Researchers from the Hong Kong University of Science and Technology (HKUST) and the University of California, Santa Barbara (UCSB) have now created record-small electrically pumped microlasers epitaxially grown on industry-standard (001) silicon (Si) substrates.1 The devices operate in a whispering-gallery-mode microlaser with a radius of 5 μm, have a submilliamp threshold of 0.6 mA, emit in the near-IR (1.3 μm), and operate at temperatures up to 100 °C. The thresholds and footprints are orders of magnitude smaller than those previously reported lasers epitaxially grown on Si, say the researchers.
It should be noted that a somewhat similar development was reported in 2016 by a group of researchers from University College London (London, England), the University of Sheffield (Sheffield, England), and Cardiff University (Cardiff, Wales).
III-V devices
The gallium arsenide (GaAs) based III-V semiconductor devices from HKURST and UCSB, which also incorporate aluminum (Al) and indium (In), consist of a GaAs layer on Si, 15 periods of thin (5 nm/5 nm) Al0.3Ga0.7As/GaAs layers, and seven InAs/InGaAs quantum dot-in-a-well layers in the laser's active region.
"The realization of high-performance micron-sized lasers directly grown on Si represents a major step toward utilization of direct III-V/Si epitaxy as an alternate option to wafer-bonding techniques as on-chip silicon light sources with dense integration and low power consumption," says Kei May Lau, a professor at HKUST.
From optical to electrical pumping
The two groups had previously developed optically-pumped continuous-wave (CW) microlasers operating at room temperature that were epitaxially grown on silicon with no germanium buffer layer or substrate miscut. "Electrical injection of microlasers is a much more challenging and daunting task: first, electrode metallization is limited by the micro-sized cavity, which may increase the device resistance and thermal impedance; second, the whispering gallery mode (WGM) is sensitive to any process imperfection, which may increase the optical loss," says Yating Wan, a HKUST PhD graduate who is now at UCSB.

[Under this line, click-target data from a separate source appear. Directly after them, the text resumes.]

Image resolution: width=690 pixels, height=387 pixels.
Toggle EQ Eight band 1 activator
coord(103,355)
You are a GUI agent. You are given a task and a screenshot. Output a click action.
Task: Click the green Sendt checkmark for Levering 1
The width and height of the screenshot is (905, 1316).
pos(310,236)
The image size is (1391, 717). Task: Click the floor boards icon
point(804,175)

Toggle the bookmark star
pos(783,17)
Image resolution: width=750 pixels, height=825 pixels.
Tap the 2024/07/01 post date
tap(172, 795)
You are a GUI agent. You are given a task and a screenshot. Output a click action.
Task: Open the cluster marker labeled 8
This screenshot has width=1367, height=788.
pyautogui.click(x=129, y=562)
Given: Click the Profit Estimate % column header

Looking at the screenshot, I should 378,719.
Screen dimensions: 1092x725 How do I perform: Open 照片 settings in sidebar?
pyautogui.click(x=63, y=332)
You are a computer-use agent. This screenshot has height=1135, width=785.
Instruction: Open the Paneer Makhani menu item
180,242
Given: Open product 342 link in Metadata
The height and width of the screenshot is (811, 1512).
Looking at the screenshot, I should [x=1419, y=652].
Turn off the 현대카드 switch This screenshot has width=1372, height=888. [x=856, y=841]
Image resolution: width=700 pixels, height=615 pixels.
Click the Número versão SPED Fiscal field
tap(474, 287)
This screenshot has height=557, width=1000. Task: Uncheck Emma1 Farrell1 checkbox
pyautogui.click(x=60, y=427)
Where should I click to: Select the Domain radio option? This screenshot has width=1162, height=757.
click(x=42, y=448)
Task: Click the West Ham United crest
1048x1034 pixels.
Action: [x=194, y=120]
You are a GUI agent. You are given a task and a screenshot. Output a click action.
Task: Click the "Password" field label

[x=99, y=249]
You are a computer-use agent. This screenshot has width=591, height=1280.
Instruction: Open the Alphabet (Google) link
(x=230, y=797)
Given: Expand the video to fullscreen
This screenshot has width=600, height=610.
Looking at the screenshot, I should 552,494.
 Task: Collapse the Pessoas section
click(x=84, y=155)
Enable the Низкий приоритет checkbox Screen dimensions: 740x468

"As a promising integration platform, silicon photonics needs on-chip laser sources that dramatically improve capability while trimming size and power dissipation in a cost-effective way for volume manufacturability," says John Bowers, deputy chief executive officer of AIM Photonics (Rochester, NY), a consortium devoted to developing the U.S integrated photonics industry. "The realization of high-performance micron-sized lasers directly grown on Si represents a major step toward utilization of direct III-V/Si epitaxy as an alternate option to wafer-bonding techniques."